- _DIRECTIONS_: Retype each entry exactly.

- _GIVEN RECORDS_:

★ ★ ★ ★ ★ ★ ★

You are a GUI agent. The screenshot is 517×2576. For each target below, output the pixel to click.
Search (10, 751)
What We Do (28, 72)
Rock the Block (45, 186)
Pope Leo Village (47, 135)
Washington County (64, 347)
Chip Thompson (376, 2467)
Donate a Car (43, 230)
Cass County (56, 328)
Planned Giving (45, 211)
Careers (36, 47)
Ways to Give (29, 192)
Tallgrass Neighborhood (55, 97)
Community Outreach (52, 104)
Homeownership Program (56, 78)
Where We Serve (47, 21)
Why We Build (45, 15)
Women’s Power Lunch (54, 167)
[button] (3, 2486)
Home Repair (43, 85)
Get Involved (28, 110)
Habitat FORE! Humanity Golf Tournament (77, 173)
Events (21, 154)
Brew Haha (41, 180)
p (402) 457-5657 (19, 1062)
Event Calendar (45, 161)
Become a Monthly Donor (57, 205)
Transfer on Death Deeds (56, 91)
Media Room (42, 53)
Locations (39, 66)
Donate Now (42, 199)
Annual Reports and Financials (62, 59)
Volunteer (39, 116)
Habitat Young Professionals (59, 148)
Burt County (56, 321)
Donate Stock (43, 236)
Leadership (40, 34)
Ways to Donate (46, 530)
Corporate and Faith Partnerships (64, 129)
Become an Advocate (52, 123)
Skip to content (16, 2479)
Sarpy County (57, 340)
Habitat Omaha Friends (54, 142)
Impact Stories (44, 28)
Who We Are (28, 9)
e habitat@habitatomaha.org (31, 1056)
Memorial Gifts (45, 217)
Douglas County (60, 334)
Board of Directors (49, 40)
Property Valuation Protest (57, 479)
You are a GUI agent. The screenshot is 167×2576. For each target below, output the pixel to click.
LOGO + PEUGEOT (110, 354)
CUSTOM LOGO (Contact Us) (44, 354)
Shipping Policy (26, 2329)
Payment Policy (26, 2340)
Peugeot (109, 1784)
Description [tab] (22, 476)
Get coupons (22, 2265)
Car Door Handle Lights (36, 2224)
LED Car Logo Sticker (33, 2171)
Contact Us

★ ★ ★ ★ ★ ★ ★

- _WRITTEN ANSWER_:
You are a GUI agent. The screenshot is 517×2576. For each target below, output the pixel to click.
Search (10, 751)
What We Do (28, 72)
Rock the Block (45, 186)
Pope Leo Village (47, 135)
Washington County (64, 347)
Chip Thompson (376, 2467)
Donate a Car (43, 230)
Cass County (56, 328)
Planned Giving (45, 211)
Careers (36, 47)
Ways to Give (29, 192)
Tallgrass Neighborhood (55, 97)
Community Outreach (52, 104)
Homeownership Program (56, 78)
Where We Serve (47, 21)
Why We Build (45, 15)
Women’s Power Lunch (54, 167)
[button] (3, 2486)
Home Repair (43, 85)
Get Involved (28, 110)
Habitat FORE! Humanity Golf Tournament (77, 173)
Events (21, 154)
Brew Haha (41, 180)
p (402) 457-5657 (19, 1062)
Event Calendar (45, 161)
Become a Monthly Donor (57, 205)
Transfer on Death Deeds (56, 91)
Media Room (42, 53)
Locations (39, 66)
Donate Now (42, 199)
Annual Reports and Financials (62, 59)
Volunteer (39, 116)
Habitat Young Professionals (59, 148)
Burt County (56, 321)
Donate Stock (43, 236)
Leadership (40, 34)
Ways to Donate (46, 530)
Corporate and Faith Partnerships (64, 129)
Become an Advocate (52, 123)
Skip to content (16, 2479)
Sarpy County (57, 340)
Habitat Omaha Friends (54, 142)
Impact Stories (44, 28)
Who We Are (28, 9)
e habitat@habitatomaha.org (31, 1056)
Memorial Gifts (45, 217)
Douglas County (60, 334)
Board of Directors (49, 40)
Property Valuation Protest (57, 479)
You are a GUI agent. The screenshot is 167×2576. For each target below, output the pixel to click.
LOGO + PEUGEOT (110, 354)
CUSTOM LOGO (Contact Us) (44, 354)
Shipping Policy (26, 2329)
Payment Policy (26, 2340)
Peugeot (109, 1784)
Description [tab] (22, 476)
Get coupons (22, 2265)
Car Door Handle Lights (36, 2224)
LED Car Logo Sticker (33, 2171)
Contact Us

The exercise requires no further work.